[Start MATERIAL SUPPLIED]

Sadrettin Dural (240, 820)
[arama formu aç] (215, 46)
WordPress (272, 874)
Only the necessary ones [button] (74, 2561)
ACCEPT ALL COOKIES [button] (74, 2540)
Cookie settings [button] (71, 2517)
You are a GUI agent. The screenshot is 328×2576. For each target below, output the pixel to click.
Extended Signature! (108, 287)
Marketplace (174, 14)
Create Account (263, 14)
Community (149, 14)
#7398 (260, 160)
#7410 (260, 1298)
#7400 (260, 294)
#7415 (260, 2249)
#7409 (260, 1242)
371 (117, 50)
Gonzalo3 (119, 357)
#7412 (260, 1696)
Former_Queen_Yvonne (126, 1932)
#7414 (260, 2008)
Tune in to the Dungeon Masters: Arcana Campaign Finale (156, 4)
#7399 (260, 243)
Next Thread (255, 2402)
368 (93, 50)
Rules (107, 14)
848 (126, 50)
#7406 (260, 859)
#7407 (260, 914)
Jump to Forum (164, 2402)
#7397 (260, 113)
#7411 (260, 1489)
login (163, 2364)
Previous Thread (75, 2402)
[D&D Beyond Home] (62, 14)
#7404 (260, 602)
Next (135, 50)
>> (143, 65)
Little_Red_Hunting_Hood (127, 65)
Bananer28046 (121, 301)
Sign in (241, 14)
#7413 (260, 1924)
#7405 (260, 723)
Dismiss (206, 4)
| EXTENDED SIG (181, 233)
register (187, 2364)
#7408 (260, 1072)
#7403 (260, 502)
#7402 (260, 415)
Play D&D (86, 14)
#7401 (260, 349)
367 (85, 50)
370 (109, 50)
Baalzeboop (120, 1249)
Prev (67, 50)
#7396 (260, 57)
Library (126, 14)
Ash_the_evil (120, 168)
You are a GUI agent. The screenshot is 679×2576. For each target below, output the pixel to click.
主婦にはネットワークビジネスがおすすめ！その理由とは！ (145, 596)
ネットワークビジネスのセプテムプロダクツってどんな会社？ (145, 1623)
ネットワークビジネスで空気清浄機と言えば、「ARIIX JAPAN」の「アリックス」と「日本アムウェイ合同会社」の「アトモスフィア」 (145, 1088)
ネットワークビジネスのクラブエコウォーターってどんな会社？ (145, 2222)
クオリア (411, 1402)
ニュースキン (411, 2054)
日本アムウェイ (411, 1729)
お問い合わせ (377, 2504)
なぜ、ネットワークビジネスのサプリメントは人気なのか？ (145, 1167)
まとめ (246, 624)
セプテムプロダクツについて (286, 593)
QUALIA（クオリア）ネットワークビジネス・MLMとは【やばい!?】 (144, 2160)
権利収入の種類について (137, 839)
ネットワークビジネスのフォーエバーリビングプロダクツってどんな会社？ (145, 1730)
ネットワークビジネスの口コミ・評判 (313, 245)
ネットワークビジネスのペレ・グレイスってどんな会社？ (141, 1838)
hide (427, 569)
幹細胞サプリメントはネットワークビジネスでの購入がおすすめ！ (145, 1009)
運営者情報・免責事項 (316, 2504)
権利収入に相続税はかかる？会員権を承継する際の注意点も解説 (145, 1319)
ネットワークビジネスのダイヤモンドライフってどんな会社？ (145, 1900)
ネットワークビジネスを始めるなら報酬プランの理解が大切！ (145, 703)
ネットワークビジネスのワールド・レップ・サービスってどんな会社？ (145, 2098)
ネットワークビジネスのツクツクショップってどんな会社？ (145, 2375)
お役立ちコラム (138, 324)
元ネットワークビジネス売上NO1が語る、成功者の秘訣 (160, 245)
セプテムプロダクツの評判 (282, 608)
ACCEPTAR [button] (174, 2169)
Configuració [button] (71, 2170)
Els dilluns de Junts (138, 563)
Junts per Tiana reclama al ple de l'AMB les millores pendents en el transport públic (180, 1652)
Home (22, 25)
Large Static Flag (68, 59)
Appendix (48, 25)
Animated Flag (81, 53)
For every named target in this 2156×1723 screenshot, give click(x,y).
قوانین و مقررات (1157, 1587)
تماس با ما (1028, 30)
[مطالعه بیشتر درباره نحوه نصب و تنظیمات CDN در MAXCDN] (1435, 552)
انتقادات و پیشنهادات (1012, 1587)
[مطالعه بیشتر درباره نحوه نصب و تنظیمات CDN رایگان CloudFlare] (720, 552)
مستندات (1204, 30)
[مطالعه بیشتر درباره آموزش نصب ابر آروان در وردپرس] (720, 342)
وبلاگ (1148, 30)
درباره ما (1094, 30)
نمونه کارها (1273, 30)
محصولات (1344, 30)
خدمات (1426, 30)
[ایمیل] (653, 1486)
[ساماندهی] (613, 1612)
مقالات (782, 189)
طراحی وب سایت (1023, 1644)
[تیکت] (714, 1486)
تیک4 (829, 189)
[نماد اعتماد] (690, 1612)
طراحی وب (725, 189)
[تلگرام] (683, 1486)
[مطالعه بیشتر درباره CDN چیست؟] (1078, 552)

[End MATERIAL SUPPLIED]

* **WHAT IS BEING ASKED**
Reproduce the entire listing above verbatim, keeping every line in its original order.

* **SOLUTION TO THIS PROBLEM**
Sadrettin Dural (240, 820)
[arama formu aç] (215, 46)
WordPress (272, 874)
Only the necessary ones [button] (74, 2561)
ACCEPT ALL COOKIES [button] (74, 2540)
Cookie settings [button] (71, 2517)
You are a GUI agent. The screenshot is 328×2576. For each target below, output the pixel to click.
Extended Signature! (108, 287)
Marketplace (174, 14)
Create Account (263, 14)
Community (149, 14)
#7398 (260, 160)
#7410 (260, 1298)
#7400 (260, 294)
#7415 (260, 2249)
#7409 (260, 1242)
371 (117, 50)
Gonzalo3 (119, 357)
#7412 (260, 1696)
Former_Queen_Yvonne (126, 1932)
#7414 (260, 2008)
Tune in to the Dungeon Masters: Arcana Campaign Finale (156, 4)
#7399 (260, 243)
Next Thread (255, 2402)
368 (93, 50)
Rules (107, 14)
848 (126, 50)
#7406 (260, 859)
#7407 (260, 914)
Jump to Forum (164, 2402)
#7397 (260, 113)
#7411 (260, 1489)
login (163, 2364)
Previous Thread (75, 2402)
[D&D Beyond Home] (62, 14)
#7404 (260, 602)
Next (135, 50)
>> (143, 65)
Little_Red_Hunting_Hood (127, 65)
Bananer28046 (121, 301)
Sign in (241, 14)
#7413 (260, 1924)
#7405 (260, 723)
Dismiss (206, 4)
| EXTENDED SIG (181, 233)
register (187, 2364)
#7408 (260, 1072)
#7403 (260, 502)
#7402 (260, 415)
Play D&D (86, 14)
#7401 (260, 349)
367 (85, 50)
370 (109, 50)
Baalzeboop (120, 1249)
Prev (67, 50)
#7396 (260, 57)
Library (126, 14)
Ash_the_evil (120, 168)
You are a GUI agent. The screenshot is 679×2576. For each target below, output the pixel to click.
主婦にはネットワークビジネスがおすすめ！その理由とは！ (145, 596)
ネットワークビジネスのセプテムプロダクツってどんな会社？ (145, 1623)
ネットワークビジネスで空気清浄機と言えば、「ARIIX JAPAN」の「アリックス」と「日本アムウェイ合同会社」の「アトモスフィア」 (145, 1088)
ネットワークビジネスのクラブエコウォーターってどんな会社？ (145, 2222)
クオリア (411, 1402)
ニュースキン (411, 2054)
日本アムウェイ (411, 1729)
お問い合わせ (377, 2504)
なぜ、ネットワークビジネスのサプリメントは人気なのか？ (145, 1167)
まとめ (246, 624)
セプテムプロダクツについて (286, 593)
QUALIA（クオリア）ネットワークビジネス・MLMとは【やばい!?】 (144, 2160)
権利収入の種類について (137, 839)
ネットワークビジネスのフォーエバーリビングプロダクツってどんな会社？ (145, 1730)
ネットワークビジネスの口コミ・評判 (313, 245)
ネットワークビジネスのペレ・グレイスってどんな会社？ (141, 1838)
hide (427, 569)
幹細胞サプリメントはネットワークビジネスでの購入がおすすめ！ (145, 1009)
運営者情報・免責事項 (316, 2504)
権利収入に相続税はかかる？会員権を承継する際の注意点も解説 (145, 1319)
ネットワークビジネスのダイヤモンドライフってどんな会社？ (145, 1900)
ネットワークビジネスを始めるなら報酬プランの理解が大切！ (145, 703)
ネットワークビジネスのワールド・レップ・サービスってどんな会社？ (145, 2098)
ネットワークビジネスのツクツクショップってどんな会社？ (145, 2375)
お役立ちコラム (138, 324)
元ネットワークビジネス売上NO1が語る、成功者の秘訣 (160, 245)
セプテムプロダクツの評判 (282, 608)
ACCEPTAR [button] (174, 2169)
Configuració [button] (71, 2170)
Els dilluns de Junts (138, 563)
Junts per Tiana reclama al ple de l'AMB les millores pendents en el transport públic (180, 1652)
Home (22, 25)
Large Static Flag (68, 59)
Appendix (48, 25)
Animated Flag (81, 53)
For every named target in this 2156×1723 screenshot, give click(x,y).
قوانین و مقررات (1157, 1587)
تماس با ما (1028, 30)
[مطالعه بیشتر درباره نحوه نصب و تنظیمات CDN در MAXCDN] (1435, 552)
انتقادات و پیشنهادات (1012, 1587)
[مطالعه بیشتر درباره نحوه نصب و تنظیمات CDN رایگان CloudFlare] (720, 552)
مستندات (1204, 30)
[مطالعه بیشتر درباره آموزش نصب ابر آروان در وردپرس] (720, 342)
وبلاگ (1148, 30)
درباره ما (1094, 30)
نمونه کارها (1273, 30)
محصولات (1344, 30)
خدمات (1426, 30)
[ایمیل] (653, 1486)
[ساماندهی] (613, 1612)
مقالات (782, 189)
طراحی وب سایت (1023, 1644)
[تیکت] (714, 1486)
تیک4 (829, 189)
[نماد اعتماد] (690, 1612)
طراحی وب (725, 189)
[تلگرام] (683, 1486)
[مطالعه بیشتر درباره CDN چیست؟] (1078, 552)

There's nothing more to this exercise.